● Activities
1. In the blog post about Bill Bryson's "A Short History of Nearly Everything," at about what hour of the compressed day does life begin?
2. Decide whether each statement agrees with the blog post about Bill Bryson's book, answering yes or no and quoting the deciding words: (a) The book's sentences are packed with technical words. (b) The writer rates the book above the science textbooks from middle school and high school. (c) In the compressed day, trilobites appear at 9:04 pm.
3. Resume the blog post about Bill Bryson's book from the point where it stops.

● Reading passage
- - -
“Good-Bye To All That”
For about a week since, I have been reading this really mind-opening book called “A Short History of Nearly Everything.” by Bill Bryson. At first, I thought the author was joking about the title—how could you explain everything about Earth’s history and how we come in form in one book? I’m no scientist or geologist myself so I thought it’d be rather difficult reading this book but it’s surprisingly not. The sentences aren’t laden with all the technical words and the author did his best to give a brief background on each scientist that contributed to the history of Earth and us.
As I read through the book, I realize that this is not just a literary book but also a textbook cuz it has a lot of information with tons of theories, explanations, and names. It’s 100 times better than any science textbooks I’ve ever read in middle school or high school. In fact, the author criticized a lot about textbooks we used in secondary education. They were either already outdated or some theories were misinterpreted as proved by recent scientists. Anyway, back to the topic, I read a cool paragraph that summarized everything about Earth’s history. Imagine, Earth’s history in a single paragraph? Could you write like that? Bill Bryson did. Here’s the vivid paragraph.
“If you imagine the 4.5 billion odd years of Earth’s history compressed into a normal earthy day, then life begins very early, about 4 a.m. with the rise of the first simple, single-celled organisms, but then advances no further for the next sixteen hours. Not until almost 8:30 in the evening, with the day five-sixths over, has Earth anything to show the universe but a restless skin of microbes. Then, finally, the first sea plants appear, followed twenty minutes later by the first jellyfish, and the engimatic Ediacaran fauna first seen by Reginald Sprigg in Australia. At 9:04 pm, trilobites swim onto the scene, followed more or less immediately by the shapely creatures of the Burgess Shale. Just before 10 pm, plants begin to pop up on the land. Soon after, with less than two hours left in the day, the first land creatures follow.
- - -
Items from a data source
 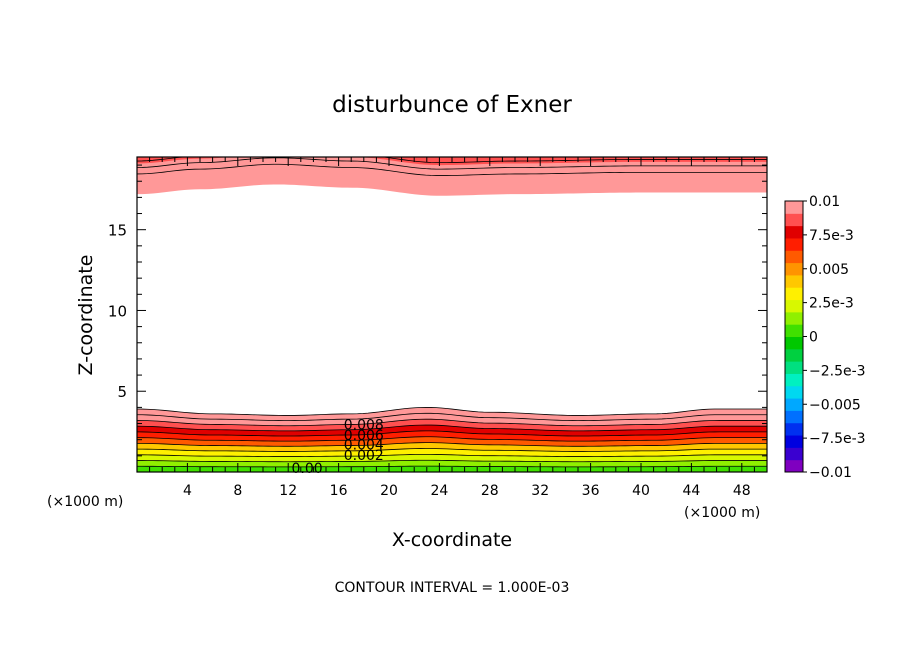 What do you see at coordinates (691, 491) in the screenshot?
I see `x-tick-label: 44` at bounding box center [691, 491].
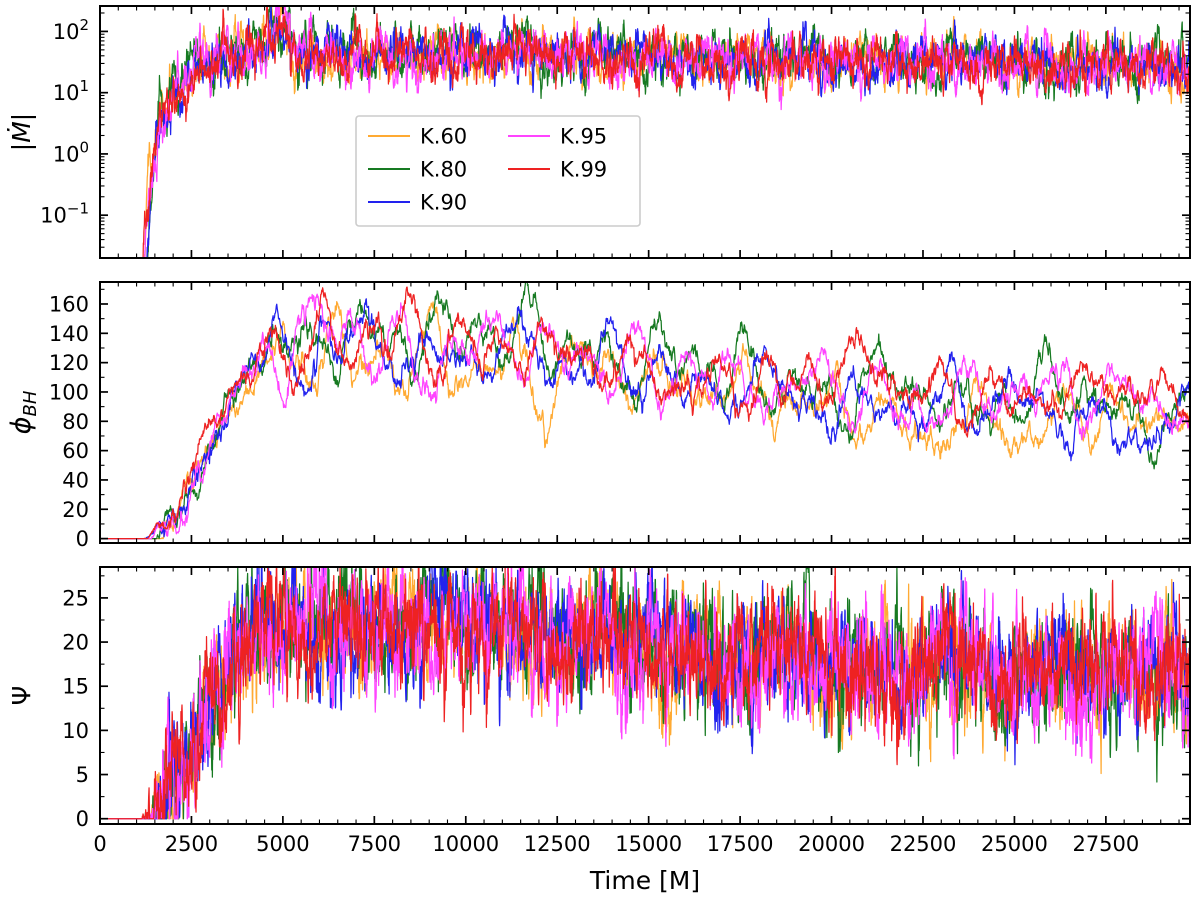 This screenshot has height=899, width=1200. What do you see at coordinates (374, 844) in the screenshot?
I see `x-tick-label: 7500` at bounding box center [374, 844].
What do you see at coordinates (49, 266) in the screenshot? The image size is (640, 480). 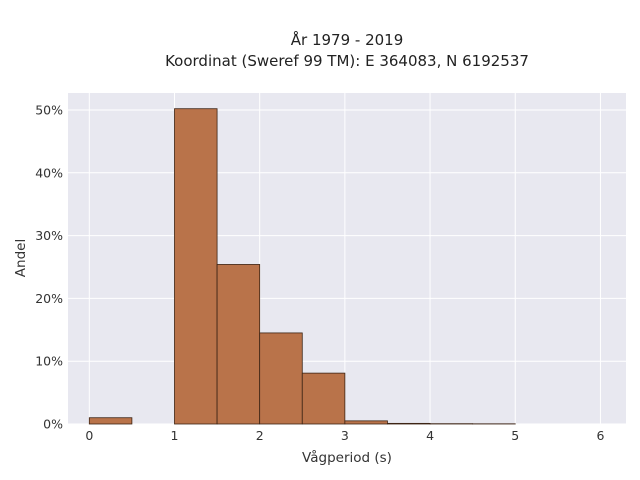 I see `y-axis-ticks: 0% 10% 20% 30% 40% 50%` at bounding box center [49, 266].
- - -
● Task-by-task results
1. About 4 a.m.

2.
(a) No: "The sentences aren’t laden with all the technical words"
(b) Yes: "It’s 100 times better than any science textbooks I’ve ever read in middle school or high school."
(c) Yes: "At 9:04 pm, trilobites swim onto the scene"

3.
Thanks to ten minutes or so of balmy weather, by 10:24 pm the Earth is covered in the great carboniferous forests whose residues give us all our coal, and the first winged insects are evident. Dinosaurs plod onto the scence just before 11 pm and hold sway for about three-quarters of an hour. At twenty-one minutes to midnight they vanish and the age of mammals begins. Humans emerge one minute and seventeen seconds before midnight. The whole of our recorded history, on this scale, would be no more than a few seconds, a single human lifetime barely an instant. ” pp. 337
Ok ok, so it’s not one but two paragraphs–close enough but what about this next paragraph?
“Perhaps an even more effective way of grasping our extreme recentness as a part of this 4.5 billion-year old picture is to stretch your arms to their fullest extent and imagine that width as the entire history of the Earth. On this scale, according to John McPhee in Basin and Range, the distance from the fingertips of one hand to the wrist of the other is Precambrian. All of complex life is in one hand, “and in a single stroke with a medium-grained nail file you could eradicate human history.”
There you go, you have the entire Earth’s history right across your extended arms. Isn’t that better than what we were reading in HS science textbooks?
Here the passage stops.